Ranger was diagnosed with cancer after Adams adopted him. He recently had surgery and went through chemotherapy. While Ranger is still battling the cancer, his energy level was high at the ceremony, and he was very excited to receive his medal.
“I was moved emotionally because, you know, I obviously haven’t been to a theater of war so I don’t know what they have to endure but, certainly, I know that he has been through a lot,” Adams said. “I’m just grateful that American Humane and Ms. Pope have chosen to honor these dogs. It means a great deal to me that he gets the recognition that he deserves.”
Gabe, a yellow lab, served in more than 200 combat missions in Iraq as a specialized search dog with the Army. Working with his handler, United States Army Sgt. 1st Class Chuck Shuck, he helped find 26 explosives and weapons caches throughout the country. In 2013, he passed away peacefully while being held in Shuck’s arms.

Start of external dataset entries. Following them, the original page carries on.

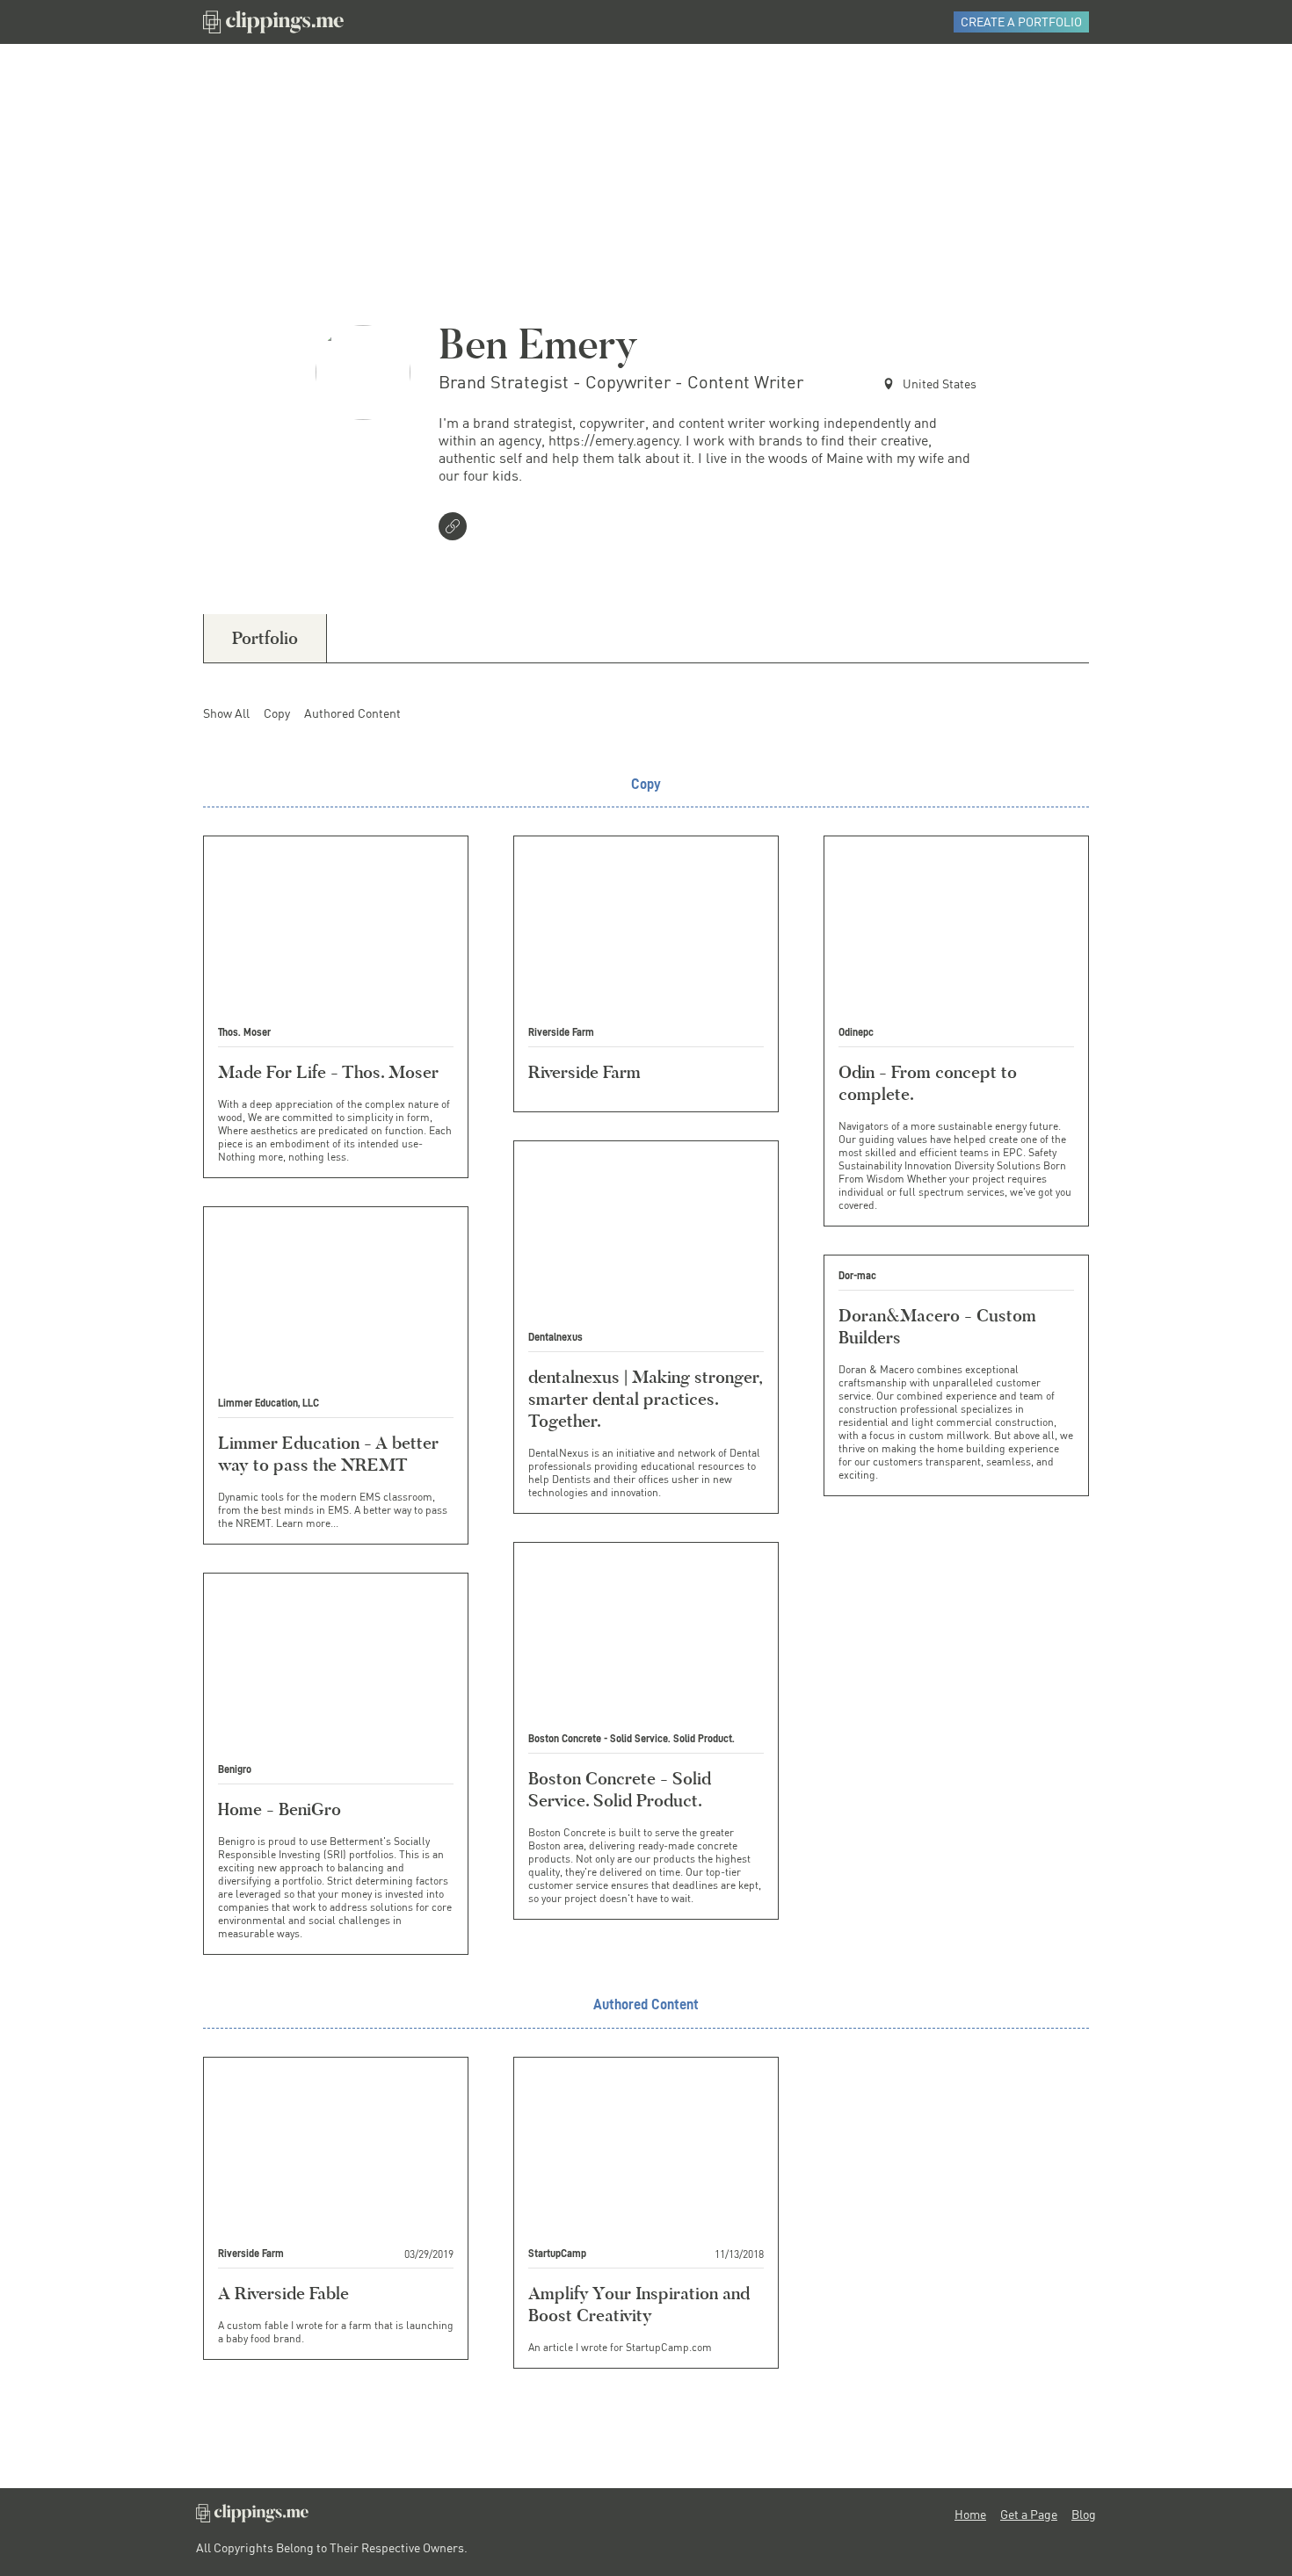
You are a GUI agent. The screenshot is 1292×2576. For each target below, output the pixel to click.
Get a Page (1028, 2514)
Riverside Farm (584, 1071)
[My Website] (456, 528)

“Before I got Gabe, I don’t want to say I didn’t like dogs but I didn’t do all the slobber and the dog hair. The military gave the opportunity for the dog school and I said ‘why not?'” Shuck said. “I went there and getting Gabe on that second day of school was, I mean, I instantly fell in love. In the four-and-a-half years I was with him there was only one day I didn’t actually see him.”
Shuck said it was important to him to see not only Gabe honored but the other military working dogs as well.
“Every bullet, even if it was just one bullet, that you found was potentially a bullet that a sniper could use on an American soldier,” he said. “To be with the other four handlers and hearing their stories, it’s just very humbling, I’m honored.”